She snorts. “That’s my husband, but he’s mostly worthless. What do you need?”
“We’re looking for the man who used to live in apartment 1004,” I say. “Jacob Levy. We think he moved out about a year ago.”
She frowns. “Yeah. He did. So what?”
“We need to find him,” Gavin says. “It’s very urgent.”
She narrows her eyes. “You the IRS or something?”
“What? No,” I say. “We’re . . .” And then I don’t know how to continue. How do I tell her that I’m the granddaughter of the woman he loved seventy years ago? That I might even be his granddaughter?
“We’re family,” Gavin fills in smoothly. He nods at me. “She’s his family.”
The words make my heart hurt.
The woman scrutinizes us for a moment more and shrugs. “Whatever you say. I’ll get you his forwarding address.”
My heart beats faster as she shuffles back into her apartment. Gavin and I exchange looks again, but I’m too excited to say anything.
The woman reappears a moment later with a slip of paper. “Jacob Levy. He fell and broke his hip last year,” she says. “He’d been here twenty years, you know. There isn’t no elevator, and when he got back from the hospital, he couldn’t make it up them stairs, what with his hip and all, so the landlord, he offered him the vacant apartment at the end of the hall here. Apartment 101. But Mr. Levy, he said he wanted a view. Picky, if you ask me. So the movers came, end of November.”
She hands me the slip of paper. On it, there’s an address on Whitehall Street, along with an apartment number.
“That’s where he asked us to send his final bill,” the woman says. “I got no idea if he’s still there. But that’s where he went from here.”
“Thank you,” Gavin says.
“Thank you,” I echo. She’s about to close the door when I reach out my hand. “Wait,” I say. “One more thing.”
“Yeah?” She looks perturbed.
“Was he married?” I hold my breath.
“There wasn’t no Mrs. Levy that I know of,” the woman says.
I close my eyes in relief. “What . . . what was he like?” I ask after a moment.
She regards me suspiciously then seems to soften a little. “He was nice,” she says finally. “Always real polite-like. Some of the other tenants here, they treat us like servants, me and my husband. But Mr. Levy, he was always real nice. Always called me ma’am. Always said please and thank you.”
This makes me smile. “Thanks,” I say. “Thanks for telling me that.”
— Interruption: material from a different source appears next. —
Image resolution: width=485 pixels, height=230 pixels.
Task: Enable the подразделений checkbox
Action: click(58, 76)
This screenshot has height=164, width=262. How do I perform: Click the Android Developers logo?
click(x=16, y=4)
I’m about to turn away when she speaks again. “He always seemed sad, though.”
“Sad?” I ask.
“Yeah. He went out for a walk every day, and he always came back at night, after dark, looking like he lost something.”
“Thank you,” I whisper, sorrow flooding through me as we turn away and head out the door. It seems that all those nights Mamie sat waiting for the stars to come out, Jacob was out looking for something too.
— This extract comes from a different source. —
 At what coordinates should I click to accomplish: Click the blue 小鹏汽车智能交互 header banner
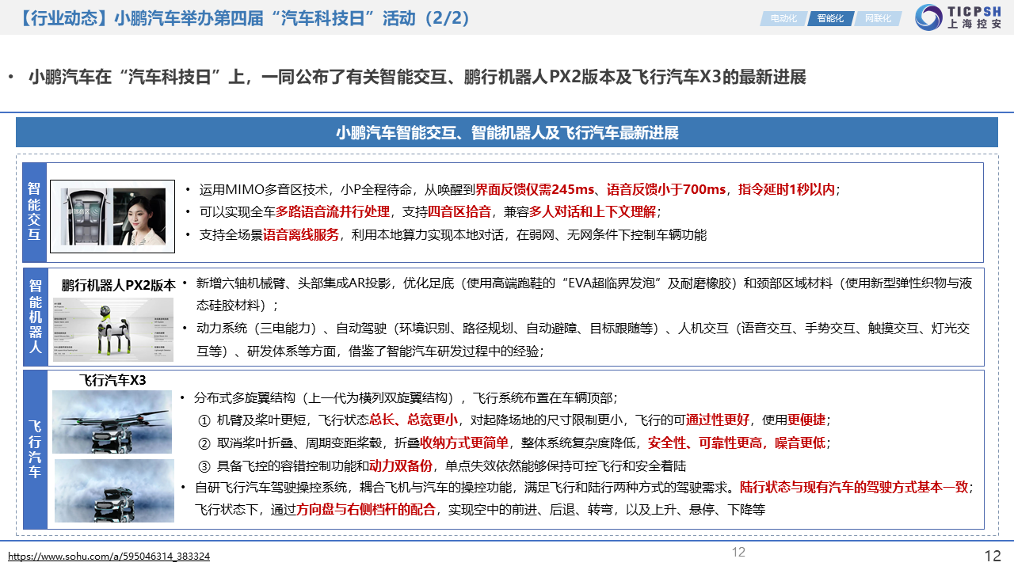click(x=507, y=132)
It takes us fifteen minutes to cross east to Whitehall Street and head south to find the address the super’s wife gave us. It turns out to be a modern-looking building that soars above the others around it. There’s no doorman, which I’m relieved about; we won’t have to explain our mission to yet one more person.
“Apartment 2232,” I say to Gavin as we head for the elevators. The doors slide open and I punch the number 22, tapping my foot impatiently as the doors close.
“C’mon, c’mon, c’mon,” I murmur as the elevator begins its slow ascent.
Gavin reaches for my hand and squeezes. “We’re going to find him, Hope,” he says.
“I don’t know how to thank you for everything you’ve done to help me,” I say, pausing long enough to look into his eyes and smile. For a frozen moment, I’m sure he’s about to kiss me, but then the elevator dings and the doors slide open. We’re here.
We race down the hall, right and then left, to apartment 2232. It’s the last apartment on the right-hand side of the hall, and as Gavin knocks, I glance out the window at the hall’s end. It’s a beautiful view, out over the southern tip of Manhattan and across the water. But I can’t focus on that now. I turn toward the door and will it to open.
But there’s no answer, no footsteps from inside.
“Try again,” I say. Gavin nods and knocks again, more loudly this time. Still nothing. I’m trying not to feel entirely deflated. But what now? “Again,” I say weakly. Gavin raps on the door so loudly this time that the door across the hall opens. An old woman stands there, staring at us.